# We Survived our 1st Seiger Show



## gaia_bear (May 24, 2012)

About a month ago Cuervo's breeders emailed me and asked what I thought about entering him in the show at the Regionals, always willing to try something new we went for it. 

He's fine being handled, for the most part, and with the limited amount of stacking and ring training we had I think we did alright. When we are ready for our breed survey in the Spring we will spend a lot more time preparing.

We got an excellent critique, I don't remember a lot of it and wished that I would have video taped it. He needs to be more masculine for his age (which I knew), correct angulation, excellent pigmentation, structurally he's put together very well, excellent movement. 

And proud to present Cuervo Vom Kiebitzende BH. SG1.


----------



## d4lilbitz (Dec 30, 2013)

Congrats to you Courtney! You and Ceurvo's hard work is paying off! After our BH, that's next on my list...Isen's a wiggle worm so I hope we do half as good as you!


----------



## gaia_bear (May 24, 2012)

well he growled at the judge when he tried to open his jaw so I'm sure it can't be much worse  We also only got 2 30-45 second stacks in...


----------



## holland (Jan 11, 2009)

Congrats-where was the regionals?


----------



## sebrench (Dec 2, 2014)

Congratulations, he's gorgeous. Love his coloring! I have always thought it'd be fun to enter a show someday. I hope you enjoyed the experience!


----------



## gaia_bear (May 24, 2012)

Regionals were held at Fundy Schutzhund Club.


----------



## Lilie (Feb 3, 2010)

Congrats!


----------



## holland (Jan 11, 2009)

gaia_bear said:


> Regionals were held at Fundy Schutzhund Club.


That is a fun club


----------



## KathrynApril (Oct 3, 2013)

Grats!!!


----------



## gaia_bear (May 24, 2012)

holland said:


> gaia_bear said:
> 
> 
> > Regionals were held at Fundy Schutzhund Club.
> ...


It is, I enjoy training there, we have a pretty fun region. Are you going to come to Nationals in PEI?


----------



## RZZNSTR (Jan 24, 2015)

Well done and congrats!


----------



## osito23 (Feb 17, 2014)

Congratulations! Handsome boy


----------



## Kayos and Havoc (Oct 17, 2002)

Congrats!


----------



## Kodakp (Feb 22, 2015)

Congratulations!!


----------



## gaia_bear (May 24, 2012)

Thanks Everyone!


----------



## newlie (Feb 12, 2013)

Congratulations! Beautiful boy!


----------

◆ **WHAT THIS TASK INVOLVES**
According to the dog show thread, where were the Regionals held? You won't need the lines after this thread.

◆ **SOURCE EXCERPT**

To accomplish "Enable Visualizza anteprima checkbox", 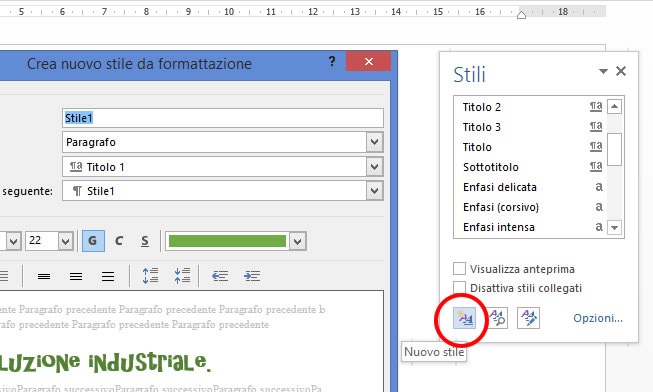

◆ **RESULT OF THIS EXERCISE**
At Fundy Schutzhund Club.